Impressions sur le film Dans l’œil de la forgeronne, de Guy Smith et Pierre Bundock
Le film a bien parlé. Il a montré l’intention, le mouvement,
les contretemps, le travail et le résultat. À quelques reprises, il y a eu de
petites étincelles de souvenirs qui m’ont rappelé la genèse du travail de Giacometti.
Toutefois, la démarche de Marie-Josée Roy est différente, ce
n’est pas un travail d’épuration qui l’amène à atteindre l’essentiel. Il y a
quelque chose de l’ordre de l’insufflation, d’un travail de l’incarnation. Tant
de formes du feu ont été appelées. Le manchon (à défaut de savoir comment
appeler le four-cylindre) évoquait une matrice stimulée par le souffle du gaz. Et,
malgré par sa puissance élémentale,
le feu ne servait qu’à préparer la translation de la matière. C’est le choc de ses gestes (les coups portés par le marteau, le chalumeau, les pinces, le grinder, etc.) qui animait la matière
pour la faire porteuse de pensées, d’émotions, de vie.
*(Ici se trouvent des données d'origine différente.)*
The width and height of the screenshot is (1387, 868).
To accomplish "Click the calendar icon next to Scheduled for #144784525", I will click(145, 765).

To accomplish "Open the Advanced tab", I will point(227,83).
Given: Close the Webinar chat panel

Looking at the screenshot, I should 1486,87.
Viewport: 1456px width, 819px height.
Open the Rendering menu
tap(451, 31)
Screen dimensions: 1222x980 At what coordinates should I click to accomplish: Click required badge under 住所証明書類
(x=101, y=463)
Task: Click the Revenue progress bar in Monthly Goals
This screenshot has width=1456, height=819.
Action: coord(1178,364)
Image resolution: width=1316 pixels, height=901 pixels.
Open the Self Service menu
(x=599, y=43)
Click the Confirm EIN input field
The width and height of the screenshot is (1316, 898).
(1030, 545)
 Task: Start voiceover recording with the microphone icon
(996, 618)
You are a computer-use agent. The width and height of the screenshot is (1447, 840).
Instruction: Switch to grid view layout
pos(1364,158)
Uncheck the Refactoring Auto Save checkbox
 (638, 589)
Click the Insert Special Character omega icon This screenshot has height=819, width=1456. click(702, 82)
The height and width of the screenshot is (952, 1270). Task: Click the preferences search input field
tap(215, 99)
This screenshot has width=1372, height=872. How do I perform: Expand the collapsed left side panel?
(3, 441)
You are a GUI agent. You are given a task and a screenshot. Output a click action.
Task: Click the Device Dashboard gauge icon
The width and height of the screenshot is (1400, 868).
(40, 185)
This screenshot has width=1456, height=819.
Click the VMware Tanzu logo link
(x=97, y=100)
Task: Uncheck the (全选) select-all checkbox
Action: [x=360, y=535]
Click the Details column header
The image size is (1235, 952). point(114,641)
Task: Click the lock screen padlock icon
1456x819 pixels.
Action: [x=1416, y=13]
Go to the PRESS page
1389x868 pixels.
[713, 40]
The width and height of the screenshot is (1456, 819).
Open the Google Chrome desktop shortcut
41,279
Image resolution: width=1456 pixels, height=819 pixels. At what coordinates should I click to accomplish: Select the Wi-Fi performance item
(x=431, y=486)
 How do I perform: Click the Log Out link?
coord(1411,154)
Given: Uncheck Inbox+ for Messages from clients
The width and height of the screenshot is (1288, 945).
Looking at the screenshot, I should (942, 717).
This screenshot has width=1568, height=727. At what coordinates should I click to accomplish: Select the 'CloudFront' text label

Il y a toujours cette fascination de constater qu’à partir
du moment où la forme évoque le vivant et, plus particulièrement, l’humain, nous
sentons son désir d’être animée, de vivre. Ça se produit depuis le début de
notre ère en sculpture (Pygmalion et Galatée), en littérature (Frankenstein et
sa Créature), en robotique (Blade Runner),
mais aussi à chaque rencontre : nous anticipons ce qui n’est pas encore
là, nous nous suspendons dans l’attente de ce qui n’a pas encore eu (de) lieu, nous
nous animons les uns et les autres…
Merci pour ces moments de suspension et de traversée des
barres de fer (la matière) à l’enfer (la fusion) qui fait naître l’être.